Editor’s Choice Award April 2023, Fantasy

The Editors’ Choices are chosen from the submissions from the previous month that show the most potential or otherwise earn the admiration of our Resident Editors. Submissions in four categories — science fiction chapters, fantasy chapters, horror, and short stories — receive a detailed review, meant to be educational for others as well as the author. This month’s reviews are written by Resident Editors Leah Bobet, Jeanne Cavelos, and Judith Tarr. The last four months of Editors’ Choices and their editorial reviews are archived on the workshop.

The Village Of Proof by weeg bree

This an interesting story. The title in English has so many meanings—from mathematical proof to legal proof to culinary proofing (activating the yeast or other agent that causes bread to rise). I think it has a handle on the voice that signals a fairy tale: omniscient narrative, with a hint of the narrator’s views and opinions. There’s a strong moral tone, and a lesson to be learned from the characters’ actions and reactions.

It’s even more interesting that it’s translated from the original by its author. Translation is an art, and it’s a rare writer who can render a text clearly and faithfully from one language into another. Respect to the author for the effort, and for mostly succeeding.

There are a few points at which the structure of the original language seeps through into the English, and a few words that don’t quite mean what they want to mean. Here are some examples:

some children in the village inexplicably had such that they were immediately given to the milkman to grow up as artist’s models in the far-off city.

“Inexplicably had such that” is hard to parse in English. Perhaps “children who had such hair were given to the milkman” and so on.

Or:

differing at most into shades of green and yellow might read in English as “differentiating at most” and so on.

Other words are just a hair off the English: Machinists I think want to be “mechanics;” overview perhaps would be “oversight,” or else a word that has to do with authority—some sense that everything is done to code, and follows specific rules; dense bins may be either “heavy” or “numerous,” depending on the original meaning of the translated word. Would the whole village spoke outrageously be rendered more clearly as “The whole village expressed their outrage”?

Zulma’s eyes are described as hazelnut forest ponds. The original image, in which we’re told at more length what color her eyes are, is lovely, but English doesn’t quite condense into so concise a phrase. Forest ponds might work better, but it’s still a little odd. Strange speckled gaze? Penetrating green-gold stare? Pools of green and hazel?

==================================================

* GIVEN REQUEST *
Resume the editorial review of "The Village Of Proof," continuing after the paragraph on Zulma's eyes.

* DATA EXCERPTS *

==================================================

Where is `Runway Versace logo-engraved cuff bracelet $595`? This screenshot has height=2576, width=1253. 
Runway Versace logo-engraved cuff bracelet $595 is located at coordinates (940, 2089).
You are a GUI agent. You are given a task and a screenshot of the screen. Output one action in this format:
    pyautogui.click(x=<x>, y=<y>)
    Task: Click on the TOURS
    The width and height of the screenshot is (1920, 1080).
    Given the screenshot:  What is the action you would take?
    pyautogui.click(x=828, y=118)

==================================================

* EXERCISE RESULT *
I would recommend running the ms. by a native speaker before it goes out on submission, to make sure all the translations work in English. Sometimes odd or unusual phrasing can be striking and memorable, but if it’s a choice between deliberately unusual phrasing and clarity of meaning, I tend to come down on the side of clarity. For example, while this is correct English syntax, I’m not sure what it means: statistics had shown that mothers almost invariably had daughters and fathers had sons.

Do people in this world not tend to reproduce sexually? Are they cloned, so that the offspring will be of the same sex as the parent? I’m curious too about how marriage works in Proof—it seems as if Zulma’s mother has had consecutive spouses. Are the people of the town not monogamous? Do people pair up for specific periods or specific reasons? Is it marriage as we know it, or is it another form of relationship?

The flow of the story could be a little smoother, as well. First we meet Zulma, then we learn about Proof, which is a reasonable progression of the narrative, but there may be a missing paragraph break between the cannibalism during the famine, and the reference to gossip and backbiting. The concepts don’t quite follow logically. I found myself wanting a line or two more about the cannibals, and a more coherent segue into the backbiters.

I quite like the ending. It’s nicely portentous, and it has a good sense of universal justice coming, at last, for the people of Proof. The one thing I might ask is for a tiny bit more detail about the squirrel’s tail. I would have liked to know the exact direction in which it turns. That would bring us back to the beginning, when we’re told how the tail turns to the East. If we get the same image in the last line, the same slow, inevitable shift, we know for sure the prayer has been heard. And we know what’s going to happen next.

Best of luck, and happy revising!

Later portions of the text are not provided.